日本人がNoと言えず、Yesマンと言われる原因が何となくわかった

 イタリアに住んでいる時の話。イタリア人の同居人が結婚し、子供が生まれた時、何とも可愛らしい話を聞いた。フランチェスコという名の男の子は当時1才と5ヶ月程だった。彼はいつもピッティと言う名のクマのぬいぐるみを可愛がっていた。ある日の事、あまりにもピッティが汚れていたので親が洗濯をしようとしたらしい。もちろんぬいぐるみなので、洗濯機ではなく、シャワーで手洗いするつもりだったらしいが、その場に居合わせたフランチェスコが“Pitti, doccia no!!!”(ピッティはシャワー、ダメ!)と突然泣き出し、シャワーに濡れたビチョビチョのピッティを抱き寄せ、机の下に隠れてしまったという。フランチェスコがシャワー嫌い、という話の延長線上で聞いたエピソードだったが、視点を変えてみると面白い事に気が付いた。
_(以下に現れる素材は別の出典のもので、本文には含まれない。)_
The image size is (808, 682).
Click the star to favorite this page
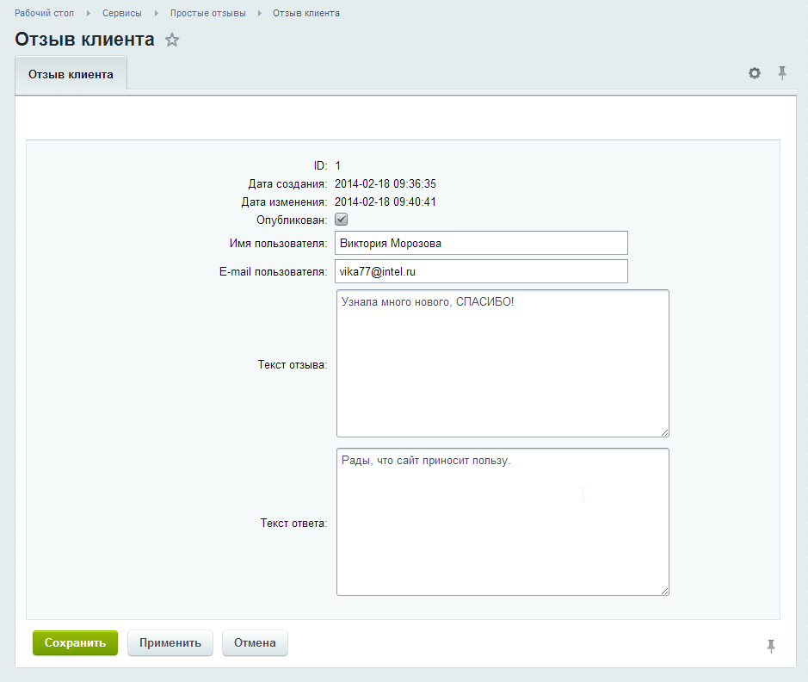[x=171, y=40]

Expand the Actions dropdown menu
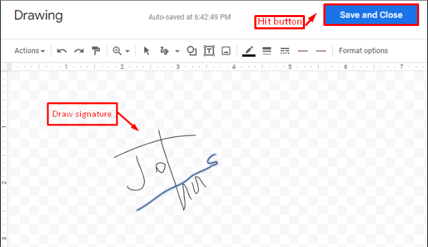click(x=29, y=50)
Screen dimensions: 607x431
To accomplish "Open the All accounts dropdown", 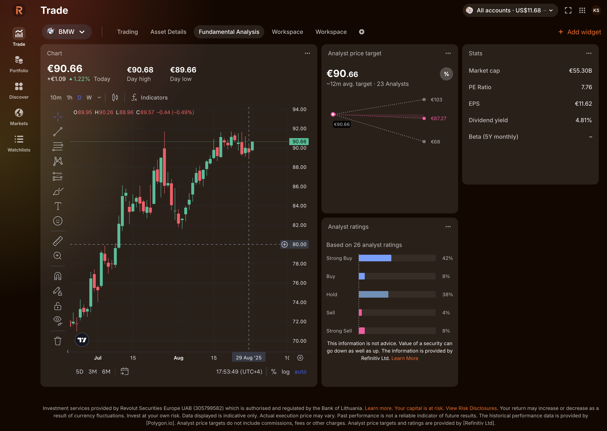I will point(510,10).
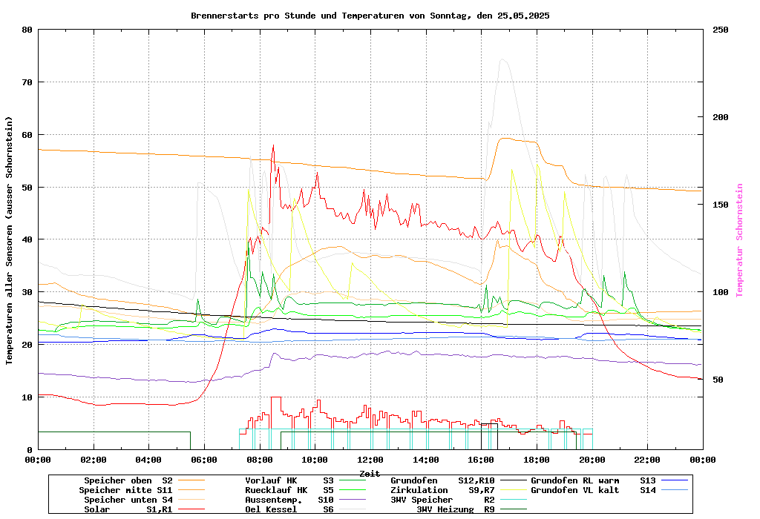This screenshot has height=519, width=760.
Task: Select the Aussentemp. S10 legend label
Action: (x=289, y=500)
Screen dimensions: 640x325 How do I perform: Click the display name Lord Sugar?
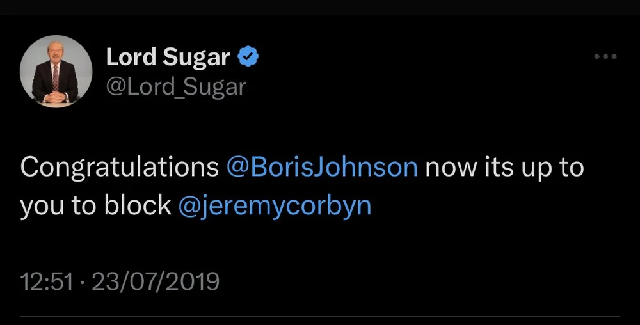(x=168, y=58)
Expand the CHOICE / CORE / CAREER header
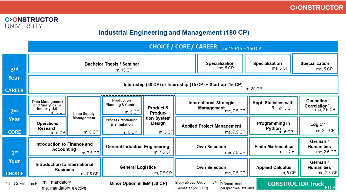The height and width of the screenshot is (195, 346). (x=183, y=46)
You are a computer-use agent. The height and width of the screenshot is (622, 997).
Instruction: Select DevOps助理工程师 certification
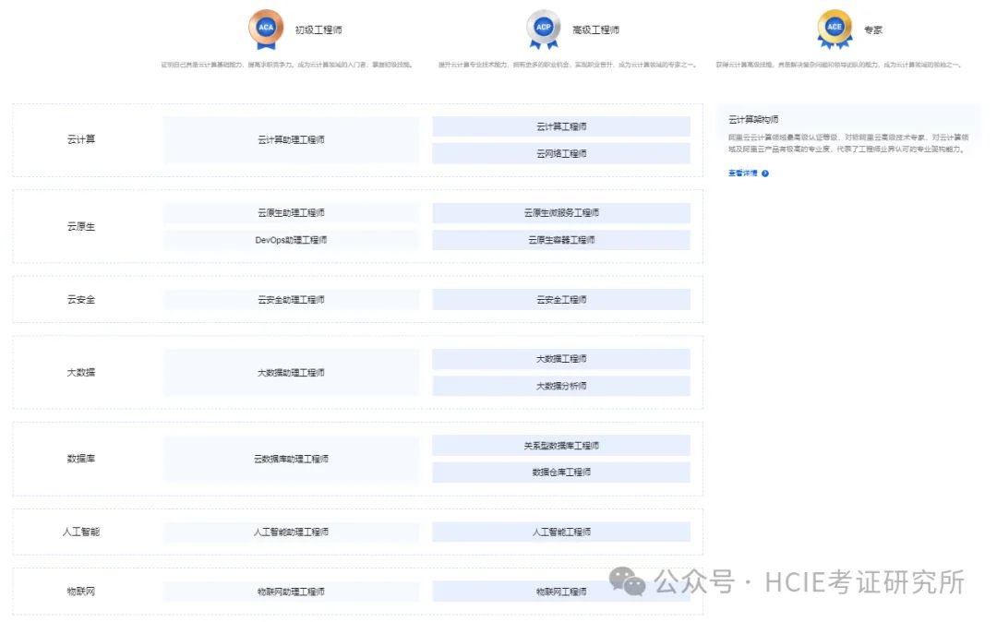tap(291, 240)
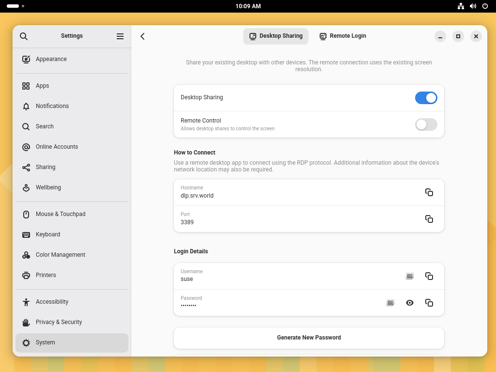Copy the Username value
496x372 pixels.
[429, 276]
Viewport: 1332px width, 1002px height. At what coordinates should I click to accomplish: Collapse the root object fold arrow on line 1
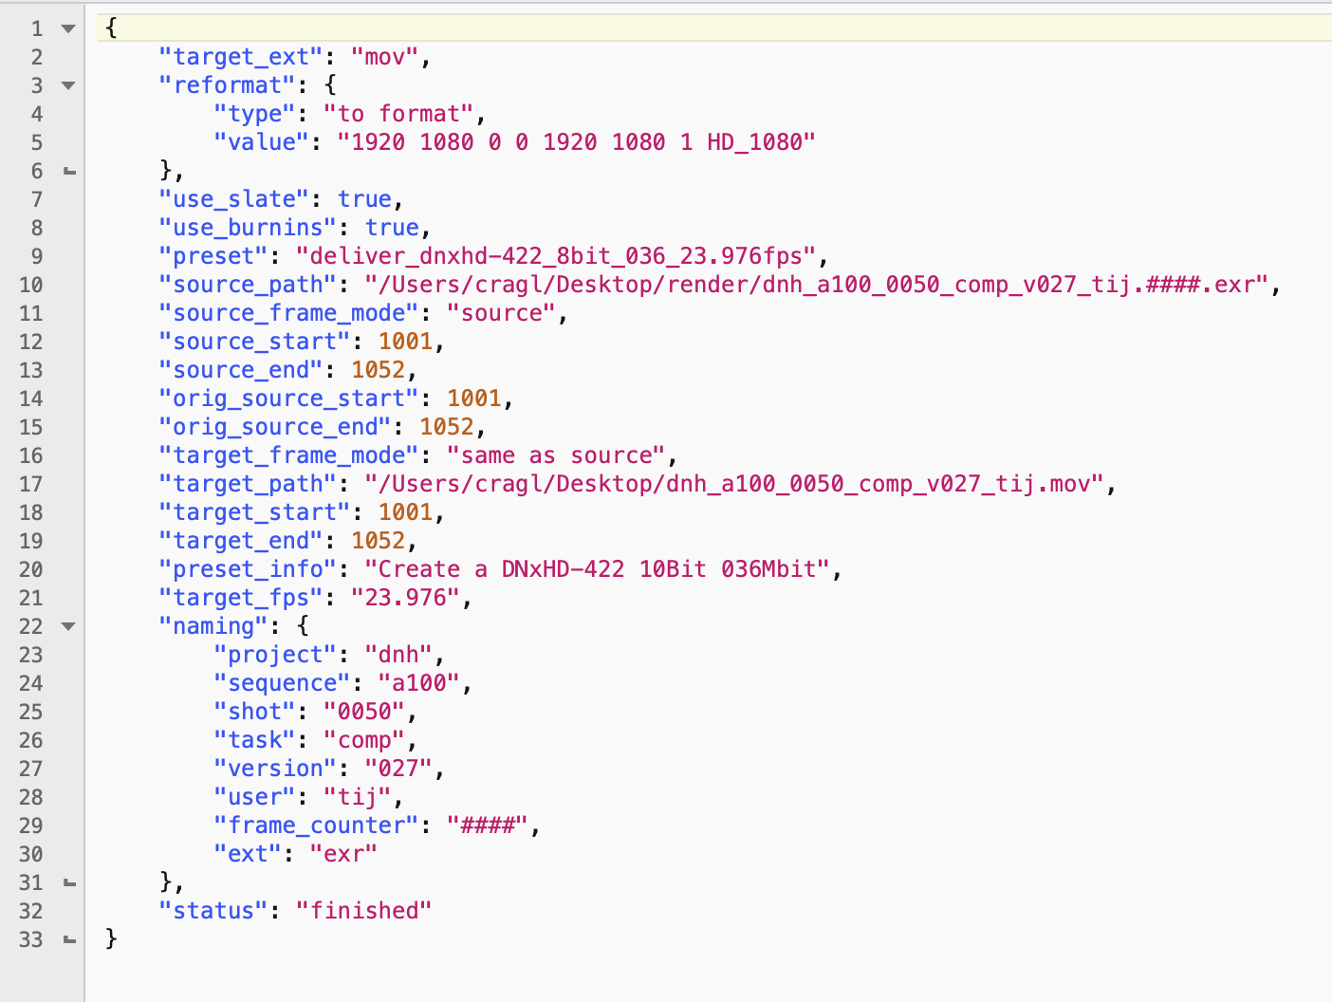tap(68, 28)
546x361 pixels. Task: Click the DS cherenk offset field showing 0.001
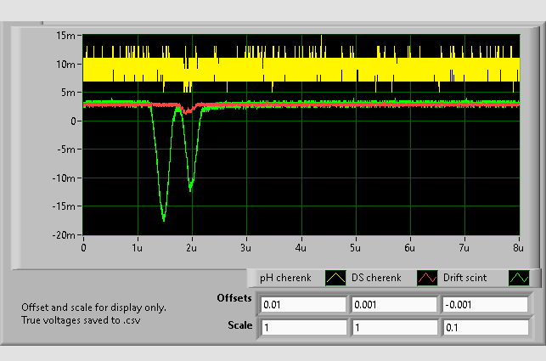click(393, 305)
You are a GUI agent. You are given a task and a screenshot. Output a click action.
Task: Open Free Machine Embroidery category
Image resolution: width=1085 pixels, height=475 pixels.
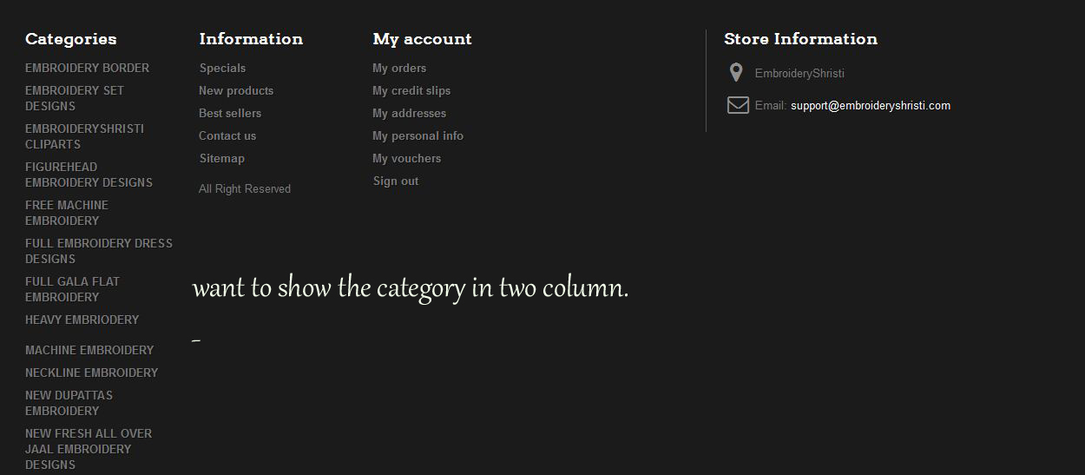tap(67, 213)
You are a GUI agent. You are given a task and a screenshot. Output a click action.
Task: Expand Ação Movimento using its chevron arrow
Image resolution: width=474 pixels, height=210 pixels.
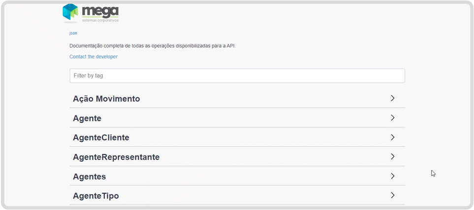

 僕らが英語を習う時にまず一番最初に覚えるのが、YESとNOである。そして他国の人が日本語を覚える時に、やはり気にするのが「はい」と「いいえ」でもある。もちろん僕がイタリア語を学び始めた時に覚えたのも“Si”と“No”だった。
 僕には2人の子供がいる。言語を習得していく中で子供達が真っ先に覚えたのは「はい」と「いいえ」ではなかった。どちらかと言えば「はい」という言葉の習得は早かったが、「いいえ」に関しては未だに発したことがない。変わりに否定の態度を示す時は首を横に振るしぐさをする。
 日本人が“YES”マン、と呼ばれ、“NO”と言えない日本人と言われる因子は、日本語の特性にあるのではないだろうか。中学の英語の授業で習った様に、疑問形は全てYesかNoで答えられ、What等の疑問詞から始まる問掛けには理由を答えれば良い。が、日本語は肯定も否定も統一されていない。例えば子供に牛乳いるの?と聞く。子供は「はい」と答えるより、「いる」もしくは「欲しい」と答える。否定であれば、「いらない」と反応する。英語であれば、Do you want to drink milk?(milk?と日常でははしょられるだろうが)でYesかNoで答えるだけである。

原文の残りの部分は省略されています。